▶ **YOUR ASSIGNMENT**: Nothing but the lines below from the one containing "Given: Collapse the Properties section" through the one containing "You are a GUI" should appear in the answer, exact and without pictures.

▶ **DATA**:
= = = = = = =

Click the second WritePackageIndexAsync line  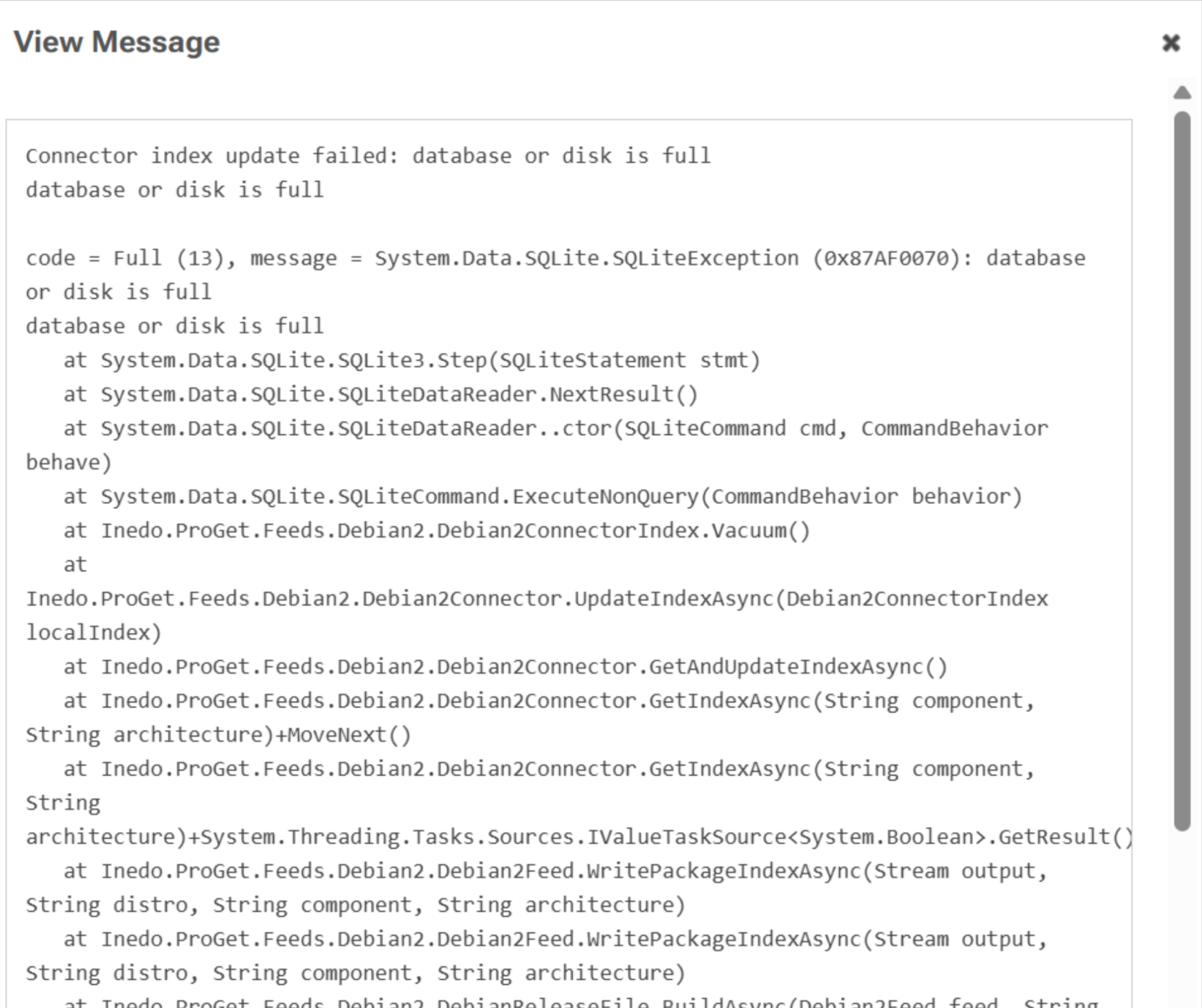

= = = = = = =

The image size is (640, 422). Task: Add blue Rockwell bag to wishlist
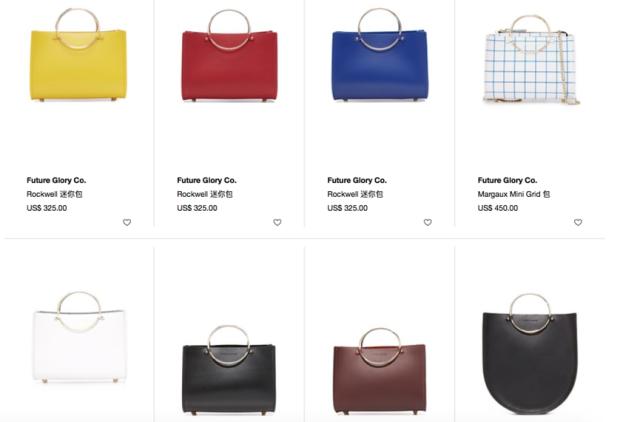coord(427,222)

= = = = = = =

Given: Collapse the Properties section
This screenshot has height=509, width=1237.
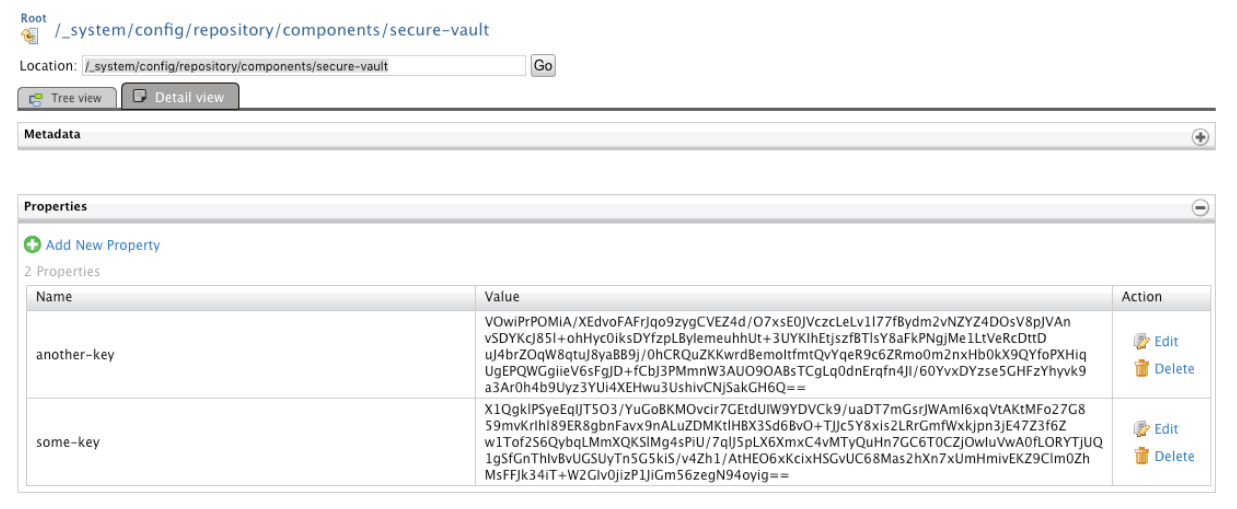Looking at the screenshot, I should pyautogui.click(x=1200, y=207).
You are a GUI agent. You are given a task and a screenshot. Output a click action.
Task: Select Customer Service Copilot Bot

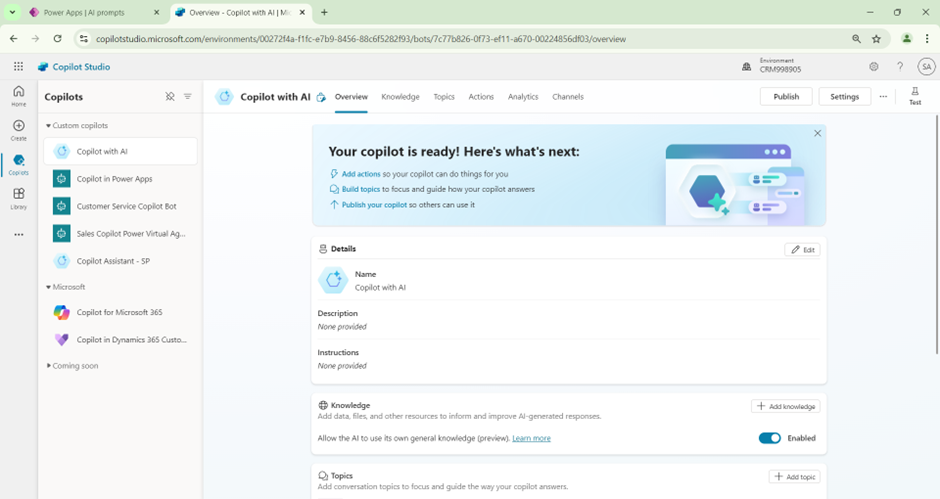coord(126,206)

= = = = = = =

▶ **EXERCISE OUTPUT**:
Given: Collapse the Properties section
This screenshot has height=509, width=1237.
Looking at the screenshot, I should pyautogui.click(x=1200, y=207).
You are a GUI agent. You are given a task and a screenshot. Output a click action.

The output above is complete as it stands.